━━━━━ DATA
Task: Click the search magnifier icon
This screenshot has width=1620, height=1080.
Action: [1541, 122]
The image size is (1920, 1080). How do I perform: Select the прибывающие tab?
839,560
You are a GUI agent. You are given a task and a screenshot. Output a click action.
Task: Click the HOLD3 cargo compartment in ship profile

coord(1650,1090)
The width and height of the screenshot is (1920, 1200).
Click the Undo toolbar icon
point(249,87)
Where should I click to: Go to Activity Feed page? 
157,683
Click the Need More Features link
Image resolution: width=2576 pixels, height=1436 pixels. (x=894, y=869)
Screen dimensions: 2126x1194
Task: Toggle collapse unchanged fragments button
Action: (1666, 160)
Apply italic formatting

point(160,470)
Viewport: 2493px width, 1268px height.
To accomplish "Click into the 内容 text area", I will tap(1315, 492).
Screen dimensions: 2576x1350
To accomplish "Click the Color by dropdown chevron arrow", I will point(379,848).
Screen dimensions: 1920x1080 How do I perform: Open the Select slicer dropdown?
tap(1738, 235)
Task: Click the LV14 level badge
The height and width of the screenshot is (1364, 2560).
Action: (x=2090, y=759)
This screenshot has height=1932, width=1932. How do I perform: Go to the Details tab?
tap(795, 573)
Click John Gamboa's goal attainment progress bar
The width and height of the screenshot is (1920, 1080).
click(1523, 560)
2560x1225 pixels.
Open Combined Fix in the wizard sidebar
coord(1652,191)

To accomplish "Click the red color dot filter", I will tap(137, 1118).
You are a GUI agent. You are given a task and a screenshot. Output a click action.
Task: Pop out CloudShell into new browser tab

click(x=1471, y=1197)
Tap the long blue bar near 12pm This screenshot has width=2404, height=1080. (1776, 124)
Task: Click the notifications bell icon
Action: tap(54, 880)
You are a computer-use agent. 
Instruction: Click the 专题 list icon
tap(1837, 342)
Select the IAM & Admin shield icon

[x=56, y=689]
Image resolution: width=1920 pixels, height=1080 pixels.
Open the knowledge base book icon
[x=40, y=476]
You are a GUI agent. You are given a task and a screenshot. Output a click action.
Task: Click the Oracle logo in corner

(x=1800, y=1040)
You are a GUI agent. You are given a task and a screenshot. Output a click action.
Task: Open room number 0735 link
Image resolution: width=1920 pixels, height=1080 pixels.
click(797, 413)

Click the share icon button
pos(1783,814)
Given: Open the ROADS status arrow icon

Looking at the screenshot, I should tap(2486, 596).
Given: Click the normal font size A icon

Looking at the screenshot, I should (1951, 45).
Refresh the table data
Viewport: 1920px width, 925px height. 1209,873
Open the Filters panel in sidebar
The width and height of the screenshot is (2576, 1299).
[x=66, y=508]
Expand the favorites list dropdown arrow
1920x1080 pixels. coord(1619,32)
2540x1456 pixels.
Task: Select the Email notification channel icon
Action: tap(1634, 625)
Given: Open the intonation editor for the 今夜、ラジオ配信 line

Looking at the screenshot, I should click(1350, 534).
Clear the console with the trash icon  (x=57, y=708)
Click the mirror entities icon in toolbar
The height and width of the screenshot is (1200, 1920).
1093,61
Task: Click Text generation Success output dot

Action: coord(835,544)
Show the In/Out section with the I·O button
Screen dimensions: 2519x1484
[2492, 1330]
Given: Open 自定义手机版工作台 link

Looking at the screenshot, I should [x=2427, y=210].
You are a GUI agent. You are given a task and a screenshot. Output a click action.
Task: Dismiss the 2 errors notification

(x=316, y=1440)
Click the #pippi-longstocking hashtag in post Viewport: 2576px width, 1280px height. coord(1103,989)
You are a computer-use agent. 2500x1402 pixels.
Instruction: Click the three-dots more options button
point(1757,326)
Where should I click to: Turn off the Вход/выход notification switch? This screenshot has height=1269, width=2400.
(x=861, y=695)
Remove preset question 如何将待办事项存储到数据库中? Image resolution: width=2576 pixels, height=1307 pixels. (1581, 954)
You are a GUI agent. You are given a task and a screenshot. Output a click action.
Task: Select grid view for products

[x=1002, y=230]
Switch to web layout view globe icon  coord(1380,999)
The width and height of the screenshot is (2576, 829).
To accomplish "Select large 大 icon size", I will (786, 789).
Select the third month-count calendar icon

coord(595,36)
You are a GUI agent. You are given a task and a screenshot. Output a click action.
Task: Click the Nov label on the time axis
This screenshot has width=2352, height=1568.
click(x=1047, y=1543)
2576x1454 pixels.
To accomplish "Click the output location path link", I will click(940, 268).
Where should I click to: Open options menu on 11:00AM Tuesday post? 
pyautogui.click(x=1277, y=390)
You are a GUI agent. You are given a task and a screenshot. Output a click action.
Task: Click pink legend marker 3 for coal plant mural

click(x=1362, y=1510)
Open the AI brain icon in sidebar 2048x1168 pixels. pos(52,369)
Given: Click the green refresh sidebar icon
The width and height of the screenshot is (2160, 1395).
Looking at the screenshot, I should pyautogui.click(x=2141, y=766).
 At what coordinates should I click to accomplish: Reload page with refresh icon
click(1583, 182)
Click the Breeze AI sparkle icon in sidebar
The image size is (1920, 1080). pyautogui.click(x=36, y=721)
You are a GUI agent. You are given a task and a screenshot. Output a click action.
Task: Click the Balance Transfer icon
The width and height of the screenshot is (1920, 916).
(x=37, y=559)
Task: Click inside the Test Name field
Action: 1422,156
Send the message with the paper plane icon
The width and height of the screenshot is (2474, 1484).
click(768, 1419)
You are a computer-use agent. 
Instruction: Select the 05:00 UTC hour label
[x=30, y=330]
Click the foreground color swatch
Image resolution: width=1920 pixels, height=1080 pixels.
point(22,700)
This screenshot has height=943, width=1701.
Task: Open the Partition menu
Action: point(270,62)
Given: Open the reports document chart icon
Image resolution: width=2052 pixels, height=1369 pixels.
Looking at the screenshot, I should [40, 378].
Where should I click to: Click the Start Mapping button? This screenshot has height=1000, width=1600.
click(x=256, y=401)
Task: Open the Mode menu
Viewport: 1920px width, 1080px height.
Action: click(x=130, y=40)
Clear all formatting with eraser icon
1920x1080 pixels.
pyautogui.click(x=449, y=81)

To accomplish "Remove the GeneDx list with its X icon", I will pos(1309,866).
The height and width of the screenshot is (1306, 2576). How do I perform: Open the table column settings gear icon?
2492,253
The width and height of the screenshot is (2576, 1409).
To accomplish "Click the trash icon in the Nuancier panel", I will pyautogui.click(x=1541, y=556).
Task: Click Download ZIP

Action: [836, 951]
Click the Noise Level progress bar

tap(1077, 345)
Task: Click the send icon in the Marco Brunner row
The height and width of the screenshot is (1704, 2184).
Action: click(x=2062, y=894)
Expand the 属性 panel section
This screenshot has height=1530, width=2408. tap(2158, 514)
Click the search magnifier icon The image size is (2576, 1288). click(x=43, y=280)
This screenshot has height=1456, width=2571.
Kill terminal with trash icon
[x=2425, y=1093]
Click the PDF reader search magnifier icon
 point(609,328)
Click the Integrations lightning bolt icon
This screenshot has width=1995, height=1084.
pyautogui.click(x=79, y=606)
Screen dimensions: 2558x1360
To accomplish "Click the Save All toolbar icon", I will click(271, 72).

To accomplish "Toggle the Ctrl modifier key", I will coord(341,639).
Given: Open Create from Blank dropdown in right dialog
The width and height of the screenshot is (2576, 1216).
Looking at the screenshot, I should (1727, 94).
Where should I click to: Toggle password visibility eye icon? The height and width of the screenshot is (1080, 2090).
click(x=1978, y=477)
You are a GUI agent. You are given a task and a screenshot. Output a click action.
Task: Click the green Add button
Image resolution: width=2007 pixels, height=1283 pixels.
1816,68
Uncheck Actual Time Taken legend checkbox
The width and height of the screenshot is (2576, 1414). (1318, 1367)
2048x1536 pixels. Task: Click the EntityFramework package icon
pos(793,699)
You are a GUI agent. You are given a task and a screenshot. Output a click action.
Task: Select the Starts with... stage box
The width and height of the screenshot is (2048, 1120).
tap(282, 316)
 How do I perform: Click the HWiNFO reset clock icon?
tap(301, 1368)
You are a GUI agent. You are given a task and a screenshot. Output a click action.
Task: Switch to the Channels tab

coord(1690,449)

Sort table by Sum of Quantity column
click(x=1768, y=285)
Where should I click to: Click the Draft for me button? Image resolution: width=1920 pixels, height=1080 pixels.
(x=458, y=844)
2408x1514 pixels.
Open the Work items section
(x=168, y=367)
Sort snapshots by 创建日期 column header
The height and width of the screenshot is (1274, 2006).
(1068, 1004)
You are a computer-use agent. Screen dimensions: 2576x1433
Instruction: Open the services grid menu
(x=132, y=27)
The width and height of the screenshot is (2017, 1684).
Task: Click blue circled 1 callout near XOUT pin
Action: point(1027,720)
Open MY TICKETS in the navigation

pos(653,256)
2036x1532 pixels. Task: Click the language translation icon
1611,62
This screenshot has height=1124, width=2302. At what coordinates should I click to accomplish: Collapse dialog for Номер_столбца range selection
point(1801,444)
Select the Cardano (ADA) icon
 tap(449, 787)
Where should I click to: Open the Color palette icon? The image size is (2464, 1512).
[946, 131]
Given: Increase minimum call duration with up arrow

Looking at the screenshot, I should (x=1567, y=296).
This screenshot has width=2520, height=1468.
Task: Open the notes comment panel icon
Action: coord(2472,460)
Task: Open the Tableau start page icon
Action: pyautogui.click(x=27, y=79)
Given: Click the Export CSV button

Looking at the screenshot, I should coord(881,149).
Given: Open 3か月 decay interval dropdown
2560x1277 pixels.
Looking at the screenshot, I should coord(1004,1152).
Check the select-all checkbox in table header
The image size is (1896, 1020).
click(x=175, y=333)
━━━━━━━━━━
▸ TASK DIRECTIONS
In the entries above, find the line with "The width and height of the screenshot is (1920, 916)." and the line with "Task: Open the Mode menu", then restate word for word both of them and every line between, with nothing more.

▸ FINAL ANSWER
The width and height of the screenshot is (1920, 916).
(x=37, y=559)
Task: Click inside the Test Name field
Action: 1422,156
Send the message with the paper plane icon
The width and height of the screenshot is (2474, 1484).
click(768, 1419)
You are a computer-use agent. 
Instruction: Select the 05:00 UTC hour label
[x=30, y=330]
Click the foreground color swatch
Image resolution: width=1920 pixels, height=1080 pixels.
point(22,700)
This screenshot has height=943, width=1701.
Task: Open the Partition menu
Action: point(270,62)
Given: Open the reports document chart icon
Image resolution: width=2052 pixels, height=1369 pixels.
Looking at the screenshot, I should [40, 378].
Where should I click to: Click the Start Mapping button? This screenshot has height=1000, width=1600.
click(x=256, y=401)
Task: Open the Mode menu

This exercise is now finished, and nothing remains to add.